Los activistas también denunciaron la prohibición de que abogados acompañaran a los detenidos en las entrevistas. Reclamaron que la dependencia, entonces bajo la administración de George W. Bush, estaba“aterrorizando a la gente” y que le negaba el derecho a defenderse.

Pero la agencia federal jamás quitó el dedo del renglón de que su objetivo eran ocho sospechosos de “cargos criminales federales” por proporcionar información fraudulenta con el fin de obtener empleo.

“El imán del empleo es una de las fuerzas clave que alimentan la inmigración ilegal”, declaró entonces Jennifer Silliman, agente especial de ICE en Los Ángeles. “Cuando los inmigrantes ilegales usan documentos fraudulentos para conseguir trabajo, no solo explotan una vulnerabilidad, sino que también aceptan empleos de ciudadanos estadounidenses e inmigrantes legales”, agregó.

Una década después estas palabras no se escuchan tan lejanas. Esta semana, ICE inspeccionó unos 77 negocios en San Francisco, San José y Sacramento, en el norte del estado, con la intención de detectar posibles trabajadores sin documentación legal.
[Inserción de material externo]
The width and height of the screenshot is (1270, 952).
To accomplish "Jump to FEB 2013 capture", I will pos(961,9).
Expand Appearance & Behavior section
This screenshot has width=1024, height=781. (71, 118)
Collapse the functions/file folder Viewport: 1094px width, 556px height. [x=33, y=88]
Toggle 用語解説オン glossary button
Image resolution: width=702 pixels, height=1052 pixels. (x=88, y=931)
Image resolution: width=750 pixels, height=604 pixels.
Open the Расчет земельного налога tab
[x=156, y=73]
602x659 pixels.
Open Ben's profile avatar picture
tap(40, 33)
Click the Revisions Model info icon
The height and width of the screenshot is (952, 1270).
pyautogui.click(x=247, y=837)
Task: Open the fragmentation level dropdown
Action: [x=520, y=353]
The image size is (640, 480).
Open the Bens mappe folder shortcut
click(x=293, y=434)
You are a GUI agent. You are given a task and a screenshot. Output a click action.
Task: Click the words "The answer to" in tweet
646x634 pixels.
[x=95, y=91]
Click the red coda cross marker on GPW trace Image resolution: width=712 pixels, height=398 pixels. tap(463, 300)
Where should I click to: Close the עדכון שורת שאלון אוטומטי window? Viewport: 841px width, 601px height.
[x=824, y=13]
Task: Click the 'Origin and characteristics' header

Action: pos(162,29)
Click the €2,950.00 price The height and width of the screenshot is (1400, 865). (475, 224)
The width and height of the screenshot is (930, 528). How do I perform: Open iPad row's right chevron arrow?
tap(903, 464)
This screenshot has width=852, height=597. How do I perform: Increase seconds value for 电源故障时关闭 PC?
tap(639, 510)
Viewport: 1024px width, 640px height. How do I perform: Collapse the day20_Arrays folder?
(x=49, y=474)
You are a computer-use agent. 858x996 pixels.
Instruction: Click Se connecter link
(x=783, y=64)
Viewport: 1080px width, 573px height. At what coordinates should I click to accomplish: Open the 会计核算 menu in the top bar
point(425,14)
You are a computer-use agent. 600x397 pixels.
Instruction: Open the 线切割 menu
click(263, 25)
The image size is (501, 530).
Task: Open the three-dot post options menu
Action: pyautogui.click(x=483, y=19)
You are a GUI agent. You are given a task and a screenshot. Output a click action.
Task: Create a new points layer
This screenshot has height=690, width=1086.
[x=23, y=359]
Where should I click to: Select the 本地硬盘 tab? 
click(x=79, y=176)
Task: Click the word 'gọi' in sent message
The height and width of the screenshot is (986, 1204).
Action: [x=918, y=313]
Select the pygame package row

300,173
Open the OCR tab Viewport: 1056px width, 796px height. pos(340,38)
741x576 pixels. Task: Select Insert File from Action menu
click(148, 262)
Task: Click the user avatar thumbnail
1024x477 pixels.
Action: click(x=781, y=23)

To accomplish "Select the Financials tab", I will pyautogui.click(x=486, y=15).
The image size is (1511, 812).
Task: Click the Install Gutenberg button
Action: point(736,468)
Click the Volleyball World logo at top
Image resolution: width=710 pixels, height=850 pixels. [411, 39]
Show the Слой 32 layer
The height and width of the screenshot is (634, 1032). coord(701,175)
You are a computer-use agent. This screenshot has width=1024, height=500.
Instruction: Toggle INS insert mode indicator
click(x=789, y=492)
El enfoque de la inspección es, recalcó la entidad, “proteger empleos para ciudadanos estadounidenses”.

El mes pasado, el organismo realizó una inspección en decenas de tiendas 7-Eleven a lo largo del país buscando trabajadores indocumentados y gerentes que los contratan.

El director interino de ICE, Thomas Homan, ya advirtió que “están a punto de ver más agentes de deportación” en California, como una consecuencia por promulgar la ley de estado santuario, que limita a las policías locales participar en operativos migratorios.

Ante el temor de que se repita una redada como la que ocurrió en la fábrica de MSE, los legisladores californianos aprobaron una ley querequiere una orden judicial para que ICE realice estos operativos y pide multas para los empleadores que no informen a sus trabajadores sobre estas acciones.

 

La norma, que entró en vigor el 1 de enero, pretende evitar que los patrones compartan información confidencial de su fuerza laboral, como número de seguro social. Antes de que se lleve a cabo una auditoría se debe avisar al trabajador y los resultados de la misma se le deben proporcionar.

“En un ambiente de división y miedo, California debe continuar defendiendo a sus trabajadores”, dijo el asambleísta estatal David Chiu, autor de la ley AB 450.

 

El dueño de la empresa MSE se declaró culpable en 2012 de contratar a inmigrantes indocumentados, segúninformó ICE. En un acuerdo con fiscales federales, Yoel A. Wazana aceptó una sentencia de tres años de libertad condicional y pagar una multa de 267,000 dólares. Dos años después vendió la planta a la compañía Clover Imaging Group, que en 2016 despidió a decenas de empleados por -irónicamente- trasladar su producción a México.

California es hogar de 1.75 millones de trabajadores indocumentados, lo cual representa el 9% de su fuerza laboral, según un reporte del Public Policy Institute of California (PPIC). Se trata de la segunda mayor concentración de empleados sin papeles en Estados Unidos. El primer lugar lo ocupa Nevada. Aquí, esta población se emplea sobre todo en la agricultura, la construcción y en la manufactura.

 

“Quedas marcado”

Guerrero luchó durante 10 años contra su deportación. A través de su esposa él logró legalizarse en noviembre pasado. A principios de este año él regresó por primera vez a la Ciudad de México después de varios años de ausencia.

Aunque su situación migratoria es distinta, aún recuerda el operativo de ICE como una situación traumática. “Uno viene a trabajar, a salir adelante a nuestras familias, a superarse. No nos agarraron en la calle cometiendo un delito, estábamos trabajando”, explica.

“Quedas marcado. Estar pensando durante nueve años que te van a deportar, que pueden ir por ti, te daña psicológicamente. Yo era una persona con carácter fuerte, pero ahora me volví muy sensible. Por cualquier cosa que pasa se me salen las lágrimas. Te deja mal psicológicamente”, lamenta.